_Screenshot grounding data_:
•••
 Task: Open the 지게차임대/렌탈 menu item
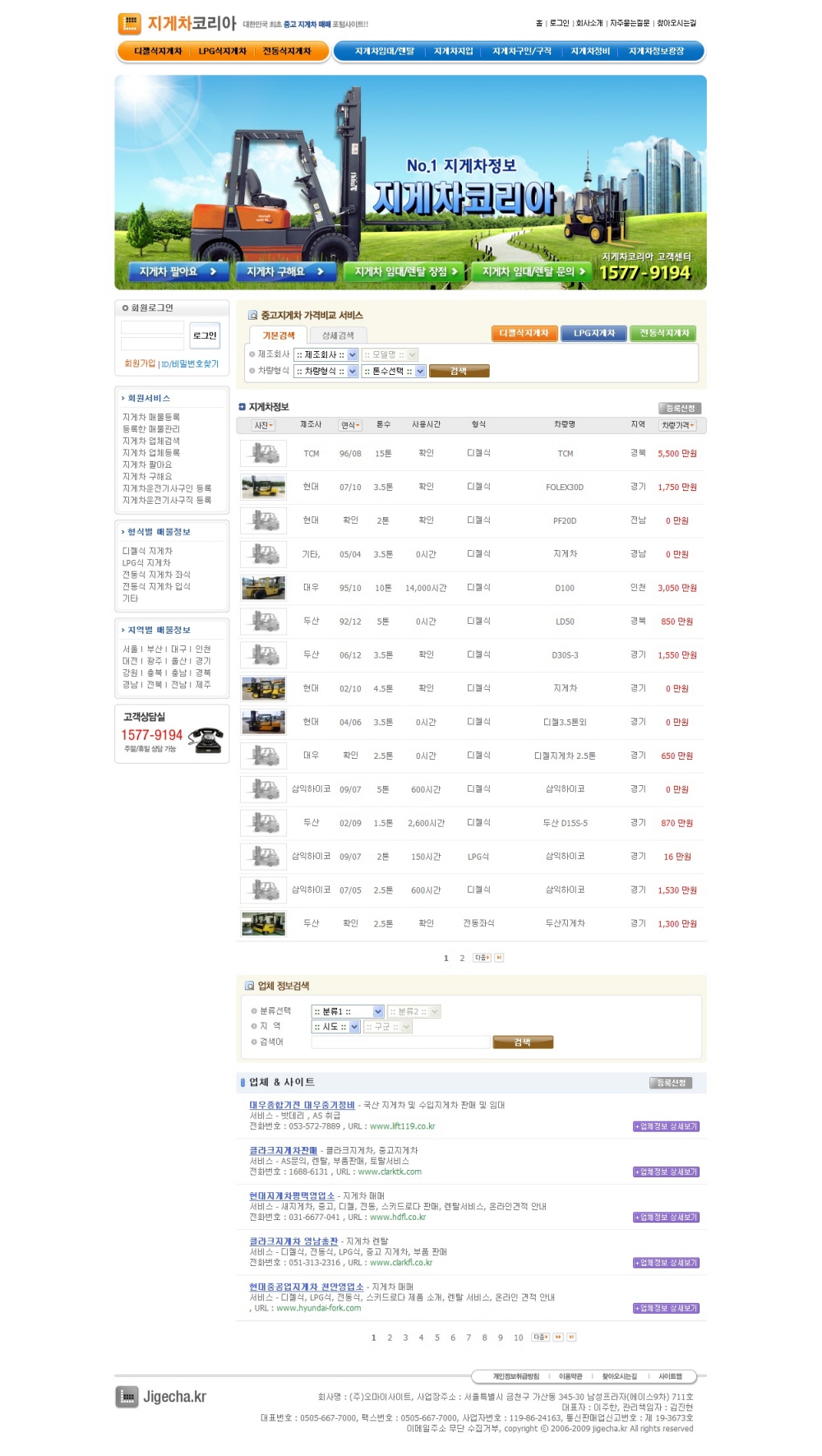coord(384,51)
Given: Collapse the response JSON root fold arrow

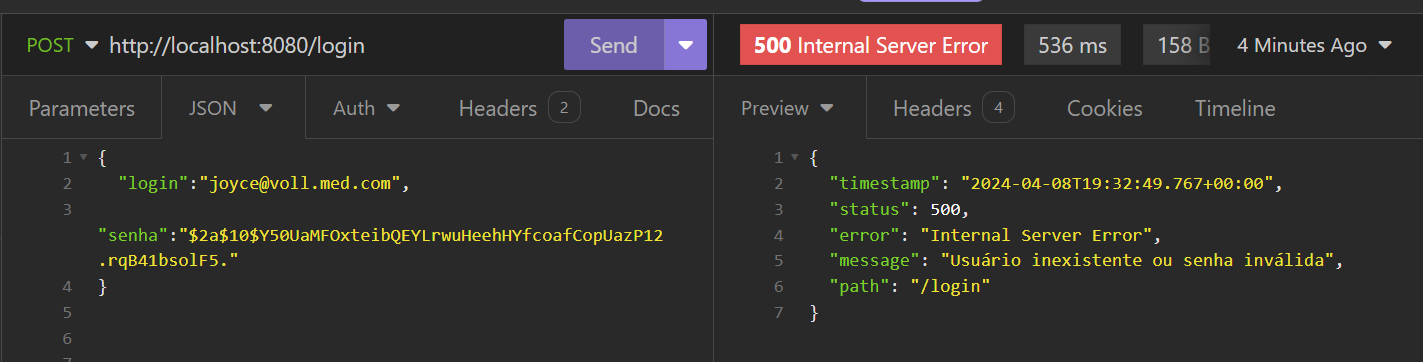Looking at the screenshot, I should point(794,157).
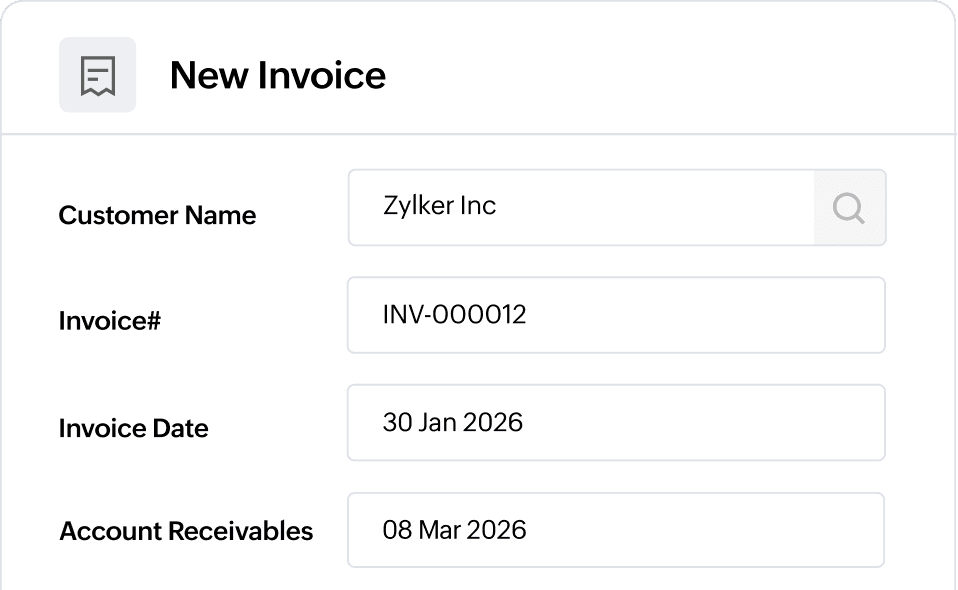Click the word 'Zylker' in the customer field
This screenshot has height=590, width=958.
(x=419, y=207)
•••
_Aim of the exercise_: Skipping every picture, reproduce the records word for word.

_Written answer_:
 Task: Open the 지게차임대/렌탈 menu item
coord(384,51)
Given: Collapse the response JSON root fold arrow

Looking at the screenshot, I should point(794,157).
Click the word 'Zylker' in the customer field
This screenshot has height=590, width=958.
(x=419, y=207)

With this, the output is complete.